Five of the seven sacks allowed by Texas this season came in the LSU game. The Longhorns are averaging 165.5 yards on the ground. In Kerstetter’s eyes, those on-field successes are related to the off-field bonding.
“We’re basically like brothers. We’re like a little family,” Kerstetter said. “It’s been a lot of fun just kind of growing closer and seeing each other more outside of the football bubble.”

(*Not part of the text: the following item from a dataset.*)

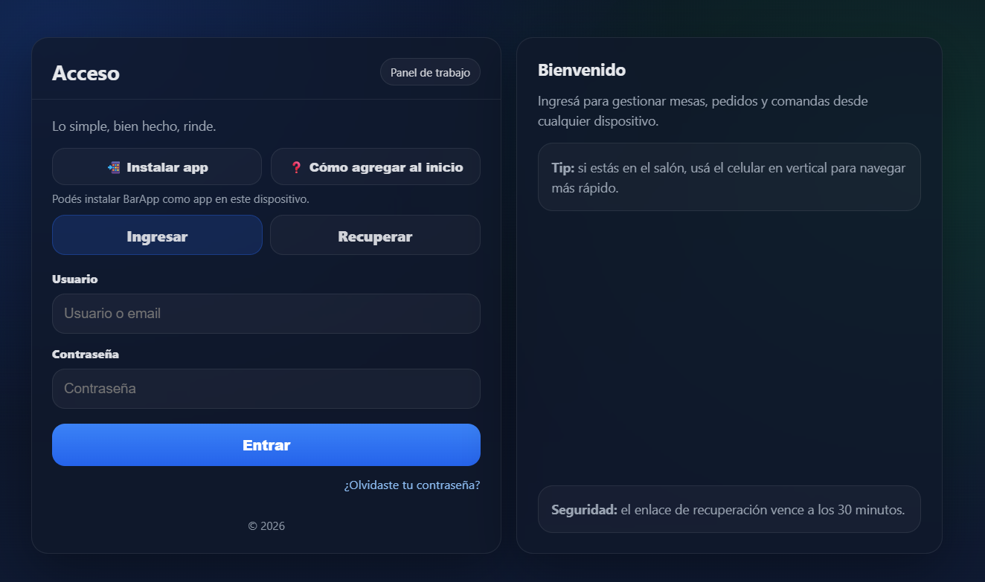
Task: Click the Contraseña field label
Action: tap(85, 354)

Grade corrections: Each week, Texas uses a grading system to determine how its offensive linemen fared. Cosmi, a redshirt sophomore, said he first graded out as a champion during the second game of the 2018 season. At first, he recalled, “it seemed like it was almost nearly impossible to grade out as a champion.” Now Cosmi knows exactly what a championship performance looks like.
In fact, he recently corrected the grading done by assistant coach Herb Hand after the 36-30 win over Oklahoma State on Sept. 21. After receiving an 84 percent — champions must get at least an 85 — Cosmi obsessed over Hand’s scoring of one play. After watching film and concluding that his assignment and technique on that play were correct, he presented his findings to Hand. The coach agreed with the grading and Cosmi was given his fourth championship grade of the season.
“It’s just something about that. I don’t not want to be a champion,” said Cosmi, a 6-7, 300-pound left tackle. “Knowing that I did put the effort but my football ability didn’t let me grade out as a champion, there’s something about that just irritates me in the back of my head. Even being a point shy was irritating me.”
Texas kicker Cameron Dicker on this now famous gif after he made the game winning kick against OU.
“Who were you looking at?”
“I think Joseph Ossai…We like to have fun on the sidelines.”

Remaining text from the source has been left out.